In recent years some writers dealing with Māori world view and values have associated the concept of utu with that of balance. Anne Salmond glossed utu as “the principle of equal return” in Two Worlds (Salmond 1991:44, 378) and as “the principle of balanced return” or “balanced - 317 exchange” in Between Worlds (Salmond 1997:509, 513). John Patterson glossed utu as “the process of redressing the balance” in a chapter entitled “Utu and Balance” in Exploring Maori Values (Patterson 1992:116-35). According to his understanding:

In the case of utu the important polarity is between kin and outsiders. Normally the members of a tribe live in a state of approximate, perceived balance with outsiders. From time to time some action, friendly or unfriendly, upsets this balance. Utu is taken to restore the balance…. Typically it is mana that has to be brought back into balance… whatever is done to restore that mana is utu (pp. 117-18).

Although he uses the concept of balance, Patterson's formulation of Māori exchange differs from Sahlins' definition of “balanced reciprocity”: Patterson is concerned with the restoration of balance between the status (mana) of giver and receiver, instead of the balancing of the “commensurate worth” of the gifts exchanged.

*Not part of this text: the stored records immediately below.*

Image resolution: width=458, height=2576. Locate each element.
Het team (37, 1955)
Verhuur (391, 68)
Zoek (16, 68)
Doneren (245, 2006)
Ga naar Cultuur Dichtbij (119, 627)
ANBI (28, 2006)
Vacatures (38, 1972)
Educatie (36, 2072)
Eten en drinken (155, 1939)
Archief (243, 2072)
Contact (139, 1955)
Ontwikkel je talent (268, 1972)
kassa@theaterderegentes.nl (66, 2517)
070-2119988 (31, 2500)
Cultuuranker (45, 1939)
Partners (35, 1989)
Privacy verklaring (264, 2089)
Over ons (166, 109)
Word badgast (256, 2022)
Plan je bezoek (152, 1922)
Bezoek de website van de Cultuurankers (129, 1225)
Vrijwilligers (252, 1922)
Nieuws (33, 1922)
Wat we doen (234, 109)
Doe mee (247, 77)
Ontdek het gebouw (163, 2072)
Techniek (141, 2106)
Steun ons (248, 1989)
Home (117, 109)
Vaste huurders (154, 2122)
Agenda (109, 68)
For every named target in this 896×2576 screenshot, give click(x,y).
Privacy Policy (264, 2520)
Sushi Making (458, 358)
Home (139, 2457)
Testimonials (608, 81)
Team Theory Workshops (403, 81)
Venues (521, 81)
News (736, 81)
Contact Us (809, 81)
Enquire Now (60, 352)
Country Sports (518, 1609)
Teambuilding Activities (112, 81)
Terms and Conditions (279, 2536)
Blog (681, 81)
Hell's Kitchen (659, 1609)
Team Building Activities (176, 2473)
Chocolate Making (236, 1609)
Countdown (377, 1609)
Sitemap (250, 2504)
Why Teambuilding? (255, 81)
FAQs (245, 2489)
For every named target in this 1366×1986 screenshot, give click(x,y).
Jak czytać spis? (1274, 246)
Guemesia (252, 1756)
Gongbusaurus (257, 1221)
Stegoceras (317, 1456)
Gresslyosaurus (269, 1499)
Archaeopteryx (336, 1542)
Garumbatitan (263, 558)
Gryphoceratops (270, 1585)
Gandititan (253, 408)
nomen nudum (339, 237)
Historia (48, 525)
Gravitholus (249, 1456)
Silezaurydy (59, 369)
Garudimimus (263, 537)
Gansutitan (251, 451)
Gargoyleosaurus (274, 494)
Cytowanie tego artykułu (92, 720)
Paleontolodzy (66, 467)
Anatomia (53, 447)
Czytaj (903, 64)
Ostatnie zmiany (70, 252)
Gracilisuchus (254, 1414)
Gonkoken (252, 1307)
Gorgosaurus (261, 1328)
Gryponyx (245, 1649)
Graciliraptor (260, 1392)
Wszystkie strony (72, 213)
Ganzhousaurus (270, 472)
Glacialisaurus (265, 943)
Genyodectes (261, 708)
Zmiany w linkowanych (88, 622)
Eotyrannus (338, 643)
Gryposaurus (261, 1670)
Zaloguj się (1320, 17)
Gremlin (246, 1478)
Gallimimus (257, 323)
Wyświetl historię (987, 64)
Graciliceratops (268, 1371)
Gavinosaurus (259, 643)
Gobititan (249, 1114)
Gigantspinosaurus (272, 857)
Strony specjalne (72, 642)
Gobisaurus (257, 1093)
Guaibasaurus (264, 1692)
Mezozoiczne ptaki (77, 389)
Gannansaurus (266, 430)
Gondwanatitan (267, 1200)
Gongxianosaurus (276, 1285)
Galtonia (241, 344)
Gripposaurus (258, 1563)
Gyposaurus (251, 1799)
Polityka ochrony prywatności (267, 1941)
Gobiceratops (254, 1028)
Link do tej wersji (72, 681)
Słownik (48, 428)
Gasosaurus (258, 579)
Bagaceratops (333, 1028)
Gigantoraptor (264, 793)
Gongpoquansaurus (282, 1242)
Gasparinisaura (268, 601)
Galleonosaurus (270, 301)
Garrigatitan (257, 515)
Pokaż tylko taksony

In my view, both Sahlins and Patterson miss the key significance of two features that Firth repeatedly stressed: the practice of making a delayed return, especially in the case of taonga ‘valuables’, 8 and the imperative to give more than an equivalent, to outdo the other party in generosity or vindictiveness. In my experience and in the examples cited by Firth, the delay in making the return and the obligation to give more than an equivalent produce a continuing state of im-balance in relations between the individuals or groups concerned, a see-sawing of obligation and hence of mana from one to the other which lasts for many years and many generations. This imbalance keeps the relationship going, and is maintained in order to keep the relationship going. Whether in the past or the present, giving too close an equivalent in return, intentionally or unintentionally, brings exchange to a halt, even more surely than not making a return at all.


Putting negative and positive gift-giving together in a single system, as Firth did, reflects Māori thinking more accurately than either the popular definition of utu in wholly negative terms or the scholarly focus on categories of exchange and the exchange of valuables. In addition, it casts fresh light on the institution of muru and the process of peace-making in traditional Māori society.

In muru, a group which considered itself offended or disadvantaged in some way made a ritualised “raid” on the group of the offender and helped themselves to goods in compensation (Firth 1959:400-1, Frame and Meredith - 318 2001). The raid sometimes included stylised fighting or a beating, in each case limited by restrictions on the kind of weapons and injuries allowed. Muru typically took place between friendly and related hapū from the same or neighbouring tribes. A group with reason to expect a muru raid prepared for it by setting out a quantity of acceptable goods and offering only token resistance. By allowing the raiders to beat them and remove their property, the offending group in effect “gave” the raiders “good” gifts. These had the effect of negating the “bad” gift(s) given previously, prevented further deterioration of the relationship and made it possible for the groups to resume their former friendly relations. In short, muru was (among other things) a mechanism for preventing adverse reactions against an offence from escalating into full-scale war.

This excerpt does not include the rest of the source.